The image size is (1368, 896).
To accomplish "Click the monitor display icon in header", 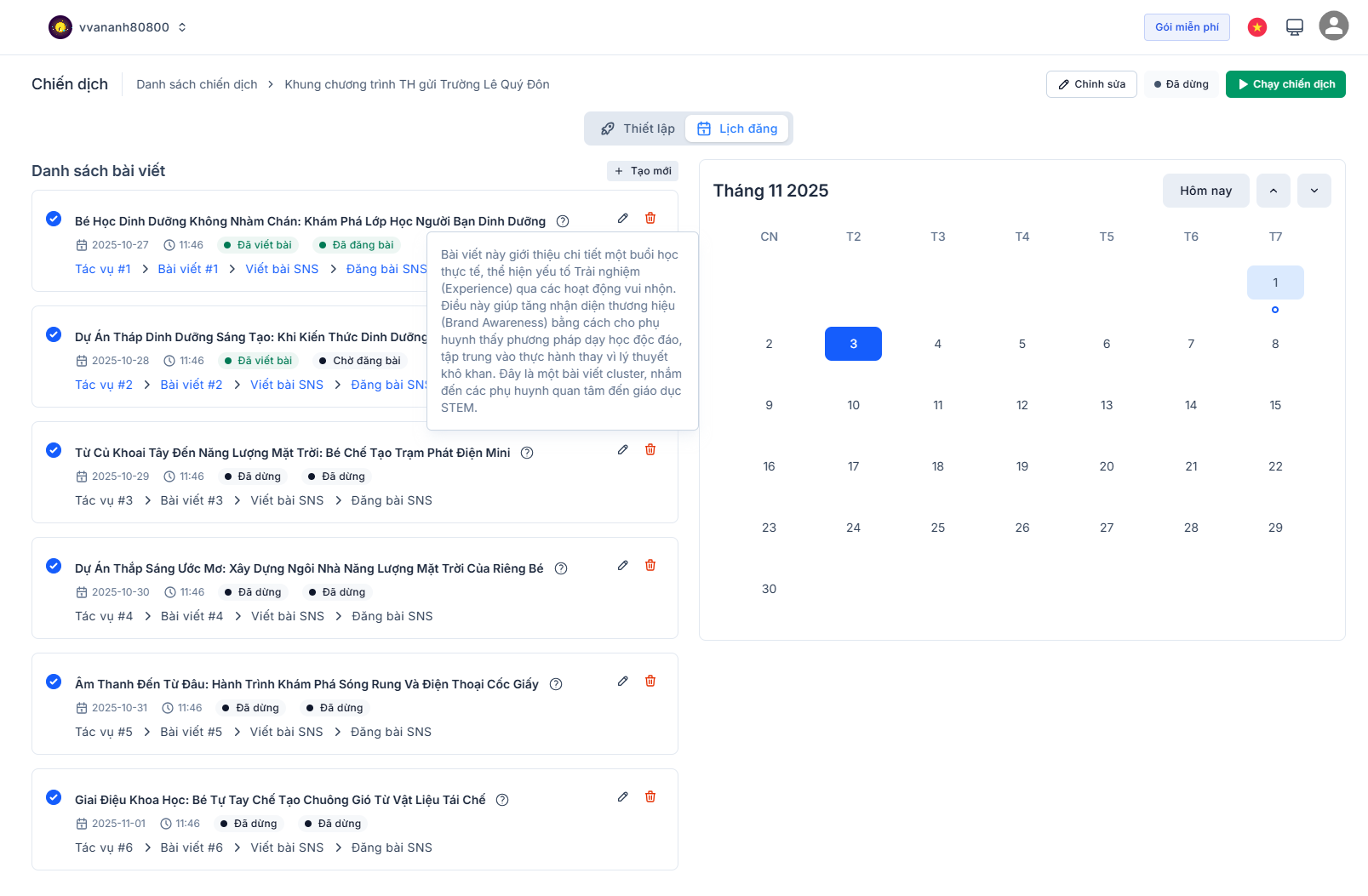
------------------------------------------------
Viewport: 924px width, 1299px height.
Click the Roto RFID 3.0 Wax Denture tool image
------------------------------------------------
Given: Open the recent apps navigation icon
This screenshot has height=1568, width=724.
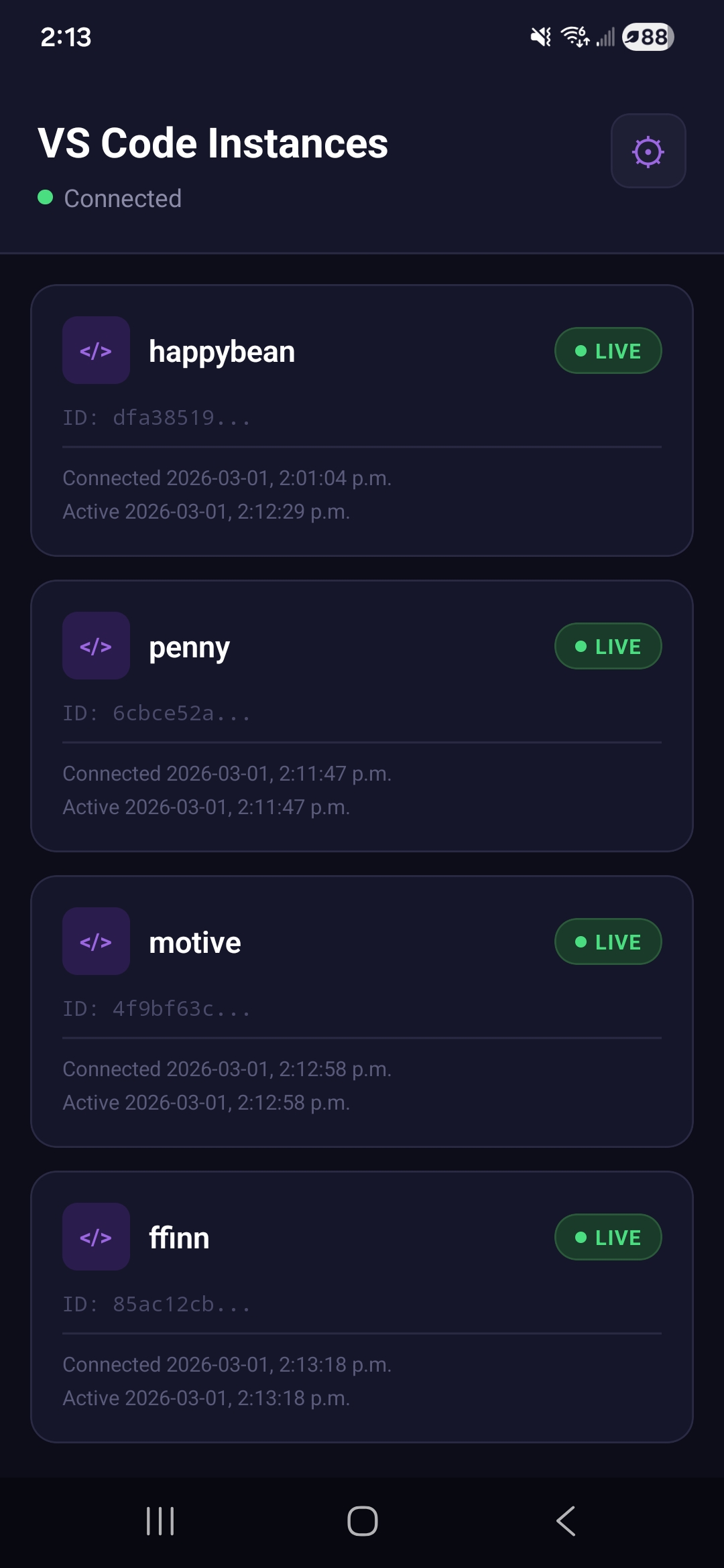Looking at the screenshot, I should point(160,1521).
------------------------------------------------
## What you have to do
Look above for the line with "Viewport: 924px width, 1299px height." and the line with "Click the Roto", and reproduce exactly those two lines plus every line between, nothing more.

## Reply
Viewport: 924px width, 1299px height.
Click the Roto RFID 3.0 Wax Denture tool image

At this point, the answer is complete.